Adventist Media Response and Conversation

Sunday, December 03, 2006

Maybe the sky isn't falling

The following is from the newpaper a couple days ago. There was a big splash made earlier this year about how the worlds oceans would be depleted of fish in the next 50 years. The news is very big on disaster speculations. What I thought was particularly interesting here is not that there are marine specialists who don't agree with the disaster speculators but the way that the disaster speculator was unwilling to even admit the problems with the speculations.

I will highlight in blue where the author of the Science article says he has not seen any science to counter his position and I will highlight where they admit they their are using faulty data.

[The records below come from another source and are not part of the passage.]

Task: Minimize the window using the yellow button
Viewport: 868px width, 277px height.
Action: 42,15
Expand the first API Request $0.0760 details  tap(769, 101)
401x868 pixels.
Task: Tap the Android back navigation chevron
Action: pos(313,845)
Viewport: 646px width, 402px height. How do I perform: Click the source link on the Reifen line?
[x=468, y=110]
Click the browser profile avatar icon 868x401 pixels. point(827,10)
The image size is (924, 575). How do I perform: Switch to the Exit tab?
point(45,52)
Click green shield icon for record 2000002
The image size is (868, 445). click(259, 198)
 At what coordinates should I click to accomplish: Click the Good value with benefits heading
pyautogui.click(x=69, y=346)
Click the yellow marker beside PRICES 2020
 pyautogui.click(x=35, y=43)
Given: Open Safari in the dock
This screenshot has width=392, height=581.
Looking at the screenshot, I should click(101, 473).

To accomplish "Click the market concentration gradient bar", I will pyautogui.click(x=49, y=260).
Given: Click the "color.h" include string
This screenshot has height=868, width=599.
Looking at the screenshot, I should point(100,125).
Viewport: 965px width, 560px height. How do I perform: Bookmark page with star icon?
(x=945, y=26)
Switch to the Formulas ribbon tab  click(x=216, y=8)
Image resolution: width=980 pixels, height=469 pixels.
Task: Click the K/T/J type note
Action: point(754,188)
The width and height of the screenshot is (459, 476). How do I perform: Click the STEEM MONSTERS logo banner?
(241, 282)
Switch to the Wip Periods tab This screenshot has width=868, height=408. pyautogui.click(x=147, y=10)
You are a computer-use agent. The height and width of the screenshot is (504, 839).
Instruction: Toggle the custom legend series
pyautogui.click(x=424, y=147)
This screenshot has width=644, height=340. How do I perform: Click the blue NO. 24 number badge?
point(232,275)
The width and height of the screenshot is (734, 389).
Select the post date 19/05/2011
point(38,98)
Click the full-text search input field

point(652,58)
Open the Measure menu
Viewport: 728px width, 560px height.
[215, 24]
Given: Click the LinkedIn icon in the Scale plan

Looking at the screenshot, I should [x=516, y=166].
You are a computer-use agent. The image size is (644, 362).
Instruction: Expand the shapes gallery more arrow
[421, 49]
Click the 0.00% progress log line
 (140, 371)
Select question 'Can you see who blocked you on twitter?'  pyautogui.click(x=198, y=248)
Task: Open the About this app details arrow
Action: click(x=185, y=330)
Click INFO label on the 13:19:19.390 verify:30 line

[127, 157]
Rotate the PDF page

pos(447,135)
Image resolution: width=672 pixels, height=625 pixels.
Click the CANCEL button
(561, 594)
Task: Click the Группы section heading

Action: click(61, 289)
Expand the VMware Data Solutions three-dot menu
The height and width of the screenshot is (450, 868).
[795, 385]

It is a sad commentary on the current state of science, that they have no skepticism and that they often ignore the problems with their data. The scientific method actually demands that the researcher try to disprove their hypothesis, yet often today that step is treated as if it is unacceptable to question what a scientist puts forth. As many have noted this is also a problem with the human caused Global warming advocates.

From the Olympian:
Fishermen, critics dispute early demise of ocean fish

Kevin Howe and Sarah C.P. Williams

MONTEREY, Calif. - The sky isn't falling, and the fish will still be around in midcentury, according to fishermen and critics of a recent article that forecast a bleak future for the fishing industry.

The article, published Nov. 3 in the magazine Science, predicted the collapse of all of the world's fisheries by 2048, based on declining fish harvest numbers and other research. It also sparked a firestorm of controversy, generating headlines nationwide in newspapers and news magazines, spinning off into an elaborately illustrated feature in Time magazine.

Among critics such as Ray Hilborn, a peer review scientist at the University of Washington, the article was "probably the most absurd prediction that's ever appeared in a scientific journal regarding fisheries."

Hilborn called the Science article findings "silly," but also worried that they "will become completely accepted in the ecological community. They have no skepticism."

But the researchers who wrote the Science story - including two from Stanford University's Hopkins Marine Station in Pacific Grove, Calif. - are sticking to their findings.

"I haven't seen any science that shows we're wrong," said Steve Palumbi, a marine ecologist at Hopkins. "There are opinions I've heard, but I haven't seen any science."

At the core of the controversy is what critics call the growing "enviro-sensationalism" trend of environmental news, said Steve Ralston, senior fishery biologist with the National Oceanic and Atmospheric Administration's National Marine Fisheries Office in Santa Cruz.

The principal objection, Ralston said, is that the scientists infer that fisheries are going to "collapse" based on declining catches.

But one reason for the decline, he said, has been a successful management program. "The basic way they measure 'collapse' is flawed. Catch is not a good way to measure the status of the fish stock."

The authors of the original paper acknowledged that there is some validity to Ralston's argument.

"Yes, catches are an imperfect measure of the stock abundance," said lead author Boris Worm, a marine biologist at Canada's Dalhousie University. He said, however, that declines in catches are still indicative of larger trends.

"It's obvious that when the catches collapse, it's often because there's no more fish to be found," Worm said.